Overcoming the Limited Reactivity of 1‑Naphthaldimine in C–H Alkylation with Alkyl Halides by a Robust Ru Catalyst

Site-selective C–H alkylation with alkyl halides was restricted to strong and stable coordination groups that enhance the nucleophilicity of transition metals for a favorable oxidative addition. Herein, we report that a bench-stable ruthenium catalyst Ru(benzene)(OPiv)2 can overcome the insufficient reactivity of an unstable aldimine group and enable a regioselective alkylation of naphthalene with alkyl iodides. A wide range of primary and secondary-alkylated naphthalene derivatives have been achieved without external oxidants or additives, illustrating their good functional group compatibility and efficiency in conversion yields. Detailed mechanistic studies and reactivity investigations reveal that the smaller size of the evaporable benzene ligand in the catalyst had superior reactivity to promote the C–H activation and ligand-exchange reaction than p-cymene.
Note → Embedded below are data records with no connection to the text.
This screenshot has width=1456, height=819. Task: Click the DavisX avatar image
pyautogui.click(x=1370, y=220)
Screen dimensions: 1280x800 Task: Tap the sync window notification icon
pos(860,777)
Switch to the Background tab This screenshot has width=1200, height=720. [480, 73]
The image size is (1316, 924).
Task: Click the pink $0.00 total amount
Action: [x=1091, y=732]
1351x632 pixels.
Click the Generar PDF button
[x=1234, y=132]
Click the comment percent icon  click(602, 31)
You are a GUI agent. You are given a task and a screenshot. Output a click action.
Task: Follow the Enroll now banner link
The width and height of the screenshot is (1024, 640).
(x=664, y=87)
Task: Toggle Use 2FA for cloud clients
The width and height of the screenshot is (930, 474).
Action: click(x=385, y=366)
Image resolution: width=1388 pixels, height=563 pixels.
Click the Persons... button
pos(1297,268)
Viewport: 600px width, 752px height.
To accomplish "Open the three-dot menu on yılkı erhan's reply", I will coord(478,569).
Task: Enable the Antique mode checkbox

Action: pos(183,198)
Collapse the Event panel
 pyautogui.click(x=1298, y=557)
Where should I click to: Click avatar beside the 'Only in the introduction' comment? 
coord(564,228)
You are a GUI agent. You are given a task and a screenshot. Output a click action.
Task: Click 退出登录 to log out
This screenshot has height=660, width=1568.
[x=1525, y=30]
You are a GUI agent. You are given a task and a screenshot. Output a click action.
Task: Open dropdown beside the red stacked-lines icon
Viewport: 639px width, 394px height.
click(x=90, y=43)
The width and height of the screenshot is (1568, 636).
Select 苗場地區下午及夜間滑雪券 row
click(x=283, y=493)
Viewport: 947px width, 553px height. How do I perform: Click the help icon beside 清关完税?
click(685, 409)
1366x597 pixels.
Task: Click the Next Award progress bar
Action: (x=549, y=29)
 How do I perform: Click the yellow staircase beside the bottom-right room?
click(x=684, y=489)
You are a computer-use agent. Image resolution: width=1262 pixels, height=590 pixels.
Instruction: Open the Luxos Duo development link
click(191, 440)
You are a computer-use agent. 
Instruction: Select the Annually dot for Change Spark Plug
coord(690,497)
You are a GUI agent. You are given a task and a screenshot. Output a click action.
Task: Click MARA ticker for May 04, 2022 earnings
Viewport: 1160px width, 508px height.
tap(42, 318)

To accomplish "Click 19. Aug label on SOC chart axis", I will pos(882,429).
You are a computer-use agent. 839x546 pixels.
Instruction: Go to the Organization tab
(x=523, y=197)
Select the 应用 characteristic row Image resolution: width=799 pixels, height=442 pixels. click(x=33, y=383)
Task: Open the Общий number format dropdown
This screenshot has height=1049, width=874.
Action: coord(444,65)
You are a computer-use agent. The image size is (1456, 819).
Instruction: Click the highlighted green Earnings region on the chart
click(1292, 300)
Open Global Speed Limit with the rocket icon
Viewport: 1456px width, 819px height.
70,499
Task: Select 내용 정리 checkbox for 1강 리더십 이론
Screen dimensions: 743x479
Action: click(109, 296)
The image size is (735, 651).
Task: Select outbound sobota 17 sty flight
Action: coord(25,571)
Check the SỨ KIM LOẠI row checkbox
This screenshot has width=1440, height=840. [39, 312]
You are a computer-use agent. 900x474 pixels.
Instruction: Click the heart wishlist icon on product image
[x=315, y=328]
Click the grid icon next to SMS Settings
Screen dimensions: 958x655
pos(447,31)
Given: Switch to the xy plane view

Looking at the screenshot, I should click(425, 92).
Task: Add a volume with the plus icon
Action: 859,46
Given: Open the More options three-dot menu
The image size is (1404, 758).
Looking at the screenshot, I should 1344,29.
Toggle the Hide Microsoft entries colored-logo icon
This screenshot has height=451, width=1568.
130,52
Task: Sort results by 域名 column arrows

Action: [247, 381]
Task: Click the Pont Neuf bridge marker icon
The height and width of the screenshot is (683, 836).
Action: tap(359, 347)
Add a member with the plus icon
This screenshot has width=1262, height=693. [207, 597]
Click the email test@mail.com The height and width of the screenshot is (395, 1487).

The chemo- and regioselectivity of C2–H alkylation on naphthaldimines may result from the formation of an active spiro[5.5] Ru-species participating in the direct oxidative addition of alkyl iodides. Our findings open a new avenue for C–H alkylation promoted by a directing group with insufficient reactivity and show possible application scenarios in the preparation of polyaromatic natural products.